- PROBLEM DESCRIPTION
Put every line of the items below into a numbered list, leaving out the blank lines.

[Position data for words and items]
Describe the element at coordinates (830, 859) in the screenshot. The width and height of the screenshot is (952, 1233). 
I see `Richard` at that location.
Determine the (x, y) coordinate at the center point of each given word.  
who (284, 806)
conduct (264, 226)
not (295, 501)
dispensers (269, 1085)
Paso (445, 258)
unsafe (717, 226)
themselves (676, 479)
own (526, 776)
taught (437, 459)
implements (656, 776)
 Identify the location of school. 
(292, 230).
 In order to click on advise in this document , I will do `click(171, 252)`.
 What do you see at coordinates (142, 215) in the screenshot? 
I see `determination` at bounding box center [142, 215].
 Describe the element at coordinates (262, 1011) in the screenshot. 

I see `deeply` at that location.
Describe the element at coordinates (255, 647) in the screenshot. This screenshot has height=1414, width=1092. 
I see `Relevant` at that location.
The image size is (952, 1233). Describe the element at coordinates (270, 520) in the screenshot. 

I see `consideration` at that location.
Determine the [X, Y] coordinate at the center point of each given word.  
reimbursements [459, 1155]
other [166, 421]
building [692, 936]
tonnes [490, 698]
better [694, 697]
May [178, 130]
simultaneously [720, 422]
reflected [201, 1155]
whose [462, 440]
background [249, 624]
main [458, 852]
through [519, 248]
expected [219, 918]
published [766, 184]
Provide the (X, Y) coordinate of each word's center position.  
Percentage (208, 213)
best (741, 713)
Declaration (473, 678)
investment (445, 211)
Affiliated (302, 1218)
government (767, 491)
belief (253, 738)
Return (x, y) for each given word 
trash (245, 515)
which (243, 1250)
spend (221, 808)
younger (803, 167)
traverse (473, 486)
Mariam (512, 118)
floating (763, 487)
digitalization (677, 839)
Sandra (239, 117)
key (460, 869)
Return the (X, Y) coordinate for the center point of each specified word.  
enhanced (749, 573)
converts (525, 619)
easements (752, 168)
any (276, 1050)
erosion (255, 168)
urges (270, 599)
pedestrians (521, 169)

- ANSWER FOR THIS EXERCISE
1. Describe the element at coordinates (830, 859) in the screenshot. The width and height of the screenshot is (952, 1233). 
2. I see `Richard` at that location.
3. Determine the (x, y) coordinate at the center point of each given word.  
4. who (284, 806)
5. conduct (264, 226)
6. not (295, 501)
7. dispensers (269, 1085)
8. Paso (445, 258)
9. unsafe (717, 226)
10. themselves (676, 479)
11. own (526, 776)
12. taught (437, 459)
13. implements (656, 776)
14.  Identify the location of school. 
15. (292, 230).
16.  In order to click on advise in this document , I will do `click(171, 252)`.
17.  What do you see at coordinates (142, 215) in the screenshot? 
18. I see `determination` at bounding box center [142, 215].
19.  Describe the element at coordinates (262, 1011) in the screenshot. 
20. I see `deeply` at that location.
21. Describe the element at coordinates (255, 647) in the screenshot. This screenshot has height=1414, width=1092. 
22. I see `Relevant` at that location.
23. The image size is (952, 1233). Describe the element at coordinates (270, 520) in the screenshot. 
24. I see `consideration` at that location.
25. Determine the [X, Y] coordinate at the center point of each given word.  
26. reimbursements [459, 1155]
27. other [166, 421]
28. building [692, 936]
29. tonnes [490, 698]
30. better [694, 697]
31. May [178, 130]
32. simultaneously [720, 422]
33. reflected [201, 1155]
34. whose [462, 440]
35. background [249, 624]
36. main [458, 852]
37. through [519, 248]
38. expected [219, 918]
39. published [766, 184]
40. Provide the (X, Y) coordinate of each word's center position.  
41. Percentage (208, 213)
42. best (741, 713)
43. Declaration (473, 678)
44. investment (445, 211)
45. Affiliated (302, 1218)
46. government (767, 491)
47. belief (253, 738)
48. Return (x, y) for each given word 
49. trash (245, 515)
50. which (243, 1250)
51. spend (221, 808)
52. younger (803, 167)
53. traverse (473, 486)
54. Mariam (512, 118)
55. floating (763, 487)
56. digitalization (677, 839)
57. Sandra (239, 117)
58. key (460, 869)
59. Return the (X, Y) coordinate for the center point of each specified word.  
60. enhanced (749, 573)
61. converts (525, 619)
62. easements (752, 168)
63. any (276, 1050)
64. erosion (255, 168)
65. urges (270, 599)
66. pedestrians (521, 169)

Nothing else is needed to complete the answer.